The Federal Government has released a consultation paper seeking views on the possible characteristics of a reporting regime to provide information on Australians who receive an income from sharing economy websites.
As part of the 2018–2019 Federal Budget, the government announced that it would consult stakeholders on how it could implement the Black Economy Taskforce recommendation for a sharing economy reporting regime. The Taskforce heard that as the sharing economy grows, there is an increasing risk that sellers (participants selling goods and services via sharing economy platforms) may not be paying the right amount of tax.

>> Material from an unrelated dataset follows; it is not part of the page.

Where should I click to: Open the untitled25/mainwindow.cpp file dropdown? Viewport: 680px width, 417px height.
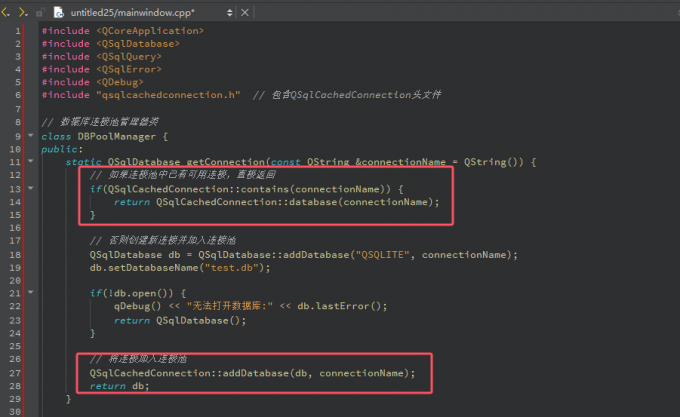231,13
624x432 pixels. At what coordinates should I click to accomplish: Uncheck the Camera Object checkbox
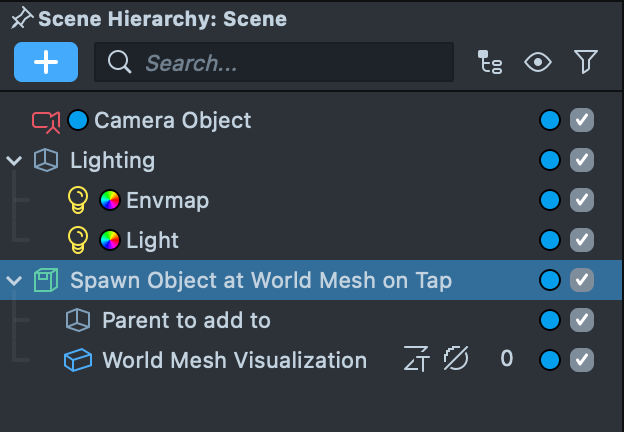pos(582,121)
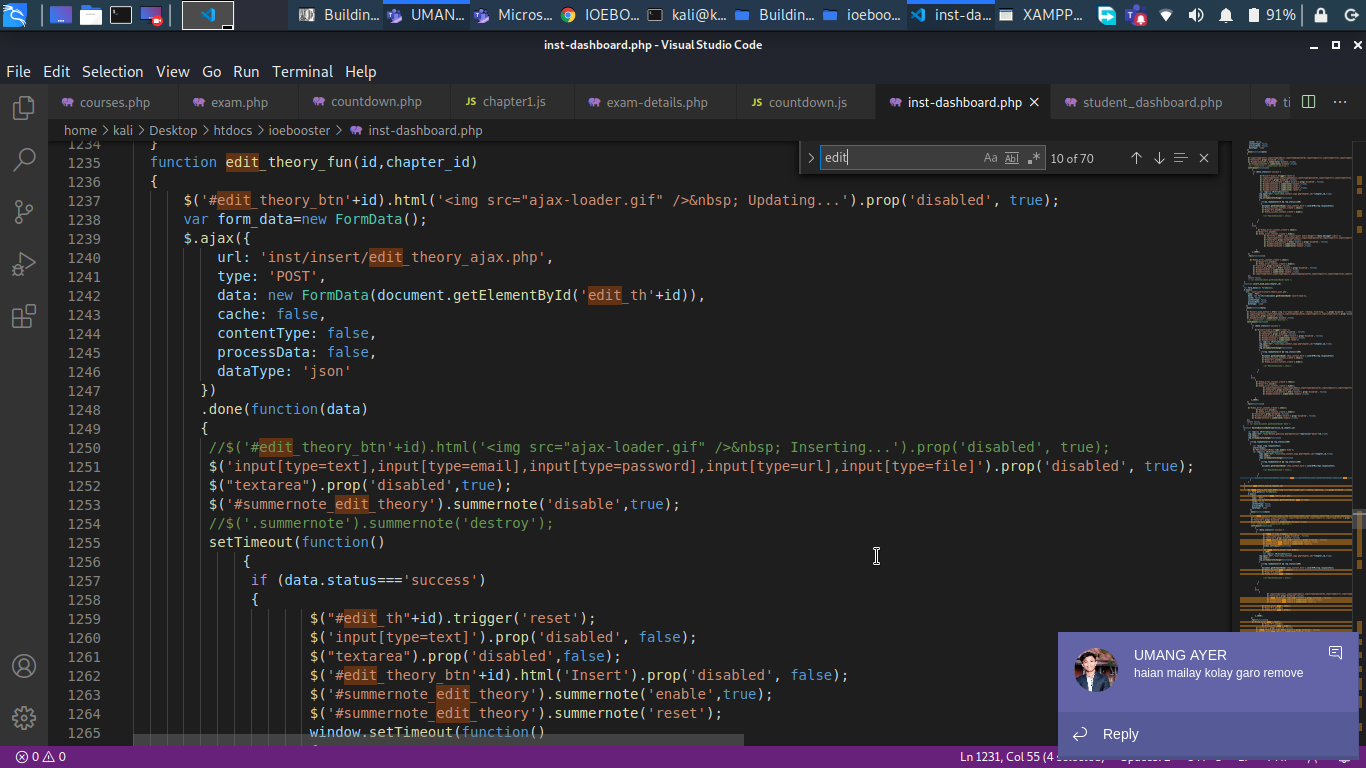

The consultation paper notes that the ATO has limited information about the income of sharing economy sellers. This transparency gap, where many sellers are not familiar with their tax obligations, is "not a desirable outcome". In Australia's self-assessment tax system, while education and guidance on tax obligations is important, "the absence of a comprehensive reporting framework for workers poses risks of non-compliance".
Some of the questions posed in the paper include:
- Do there need to be changes to existing reporting requirements as they relate to sellers in the sharing economy? Is a separate reporting regime required?
- In what circumstances would it be appropriate to require sharing economy platforms to regularly report information about the activities of platform sellers to the ATO?
- Should marketplaces, including those for goods, be included in a reporting regime for the sharing economy?
- Are there reporting regimes or elements of reporting regimes from other countries that should be considered in the Australian context? If so, why?
The Taskforce's report recommended that a compulsory reporting regime be established. "Operators of designated sharing ("gig") economy websites should be required to report payments made to their users to the Australian Taxation Office (ATO), Department of Social Services (DSS) and other government agencies as appropriate", the report said.
A reporting regime like this would require gig platforms like Uber, Airtasker and Menulog to provide sellers' identification and transaction data in a standard format. The platforms would also need to ensure accuracy of the collected data. This may require infrastructure changes and impose other compliance costs on businesses, and data privacy issues will need to be carefully considered.
Under another option, the paper says an alternative model to requiring reporting by platform operators would be to place a requirement on financial institutions such as banks or payment processors to provide sharing economy platform transaction data to the ATO for data matching and pre-filling purposes. While this option might result in lower compliance costs for sharing economy platforms, costs would be incurred by financial institutions.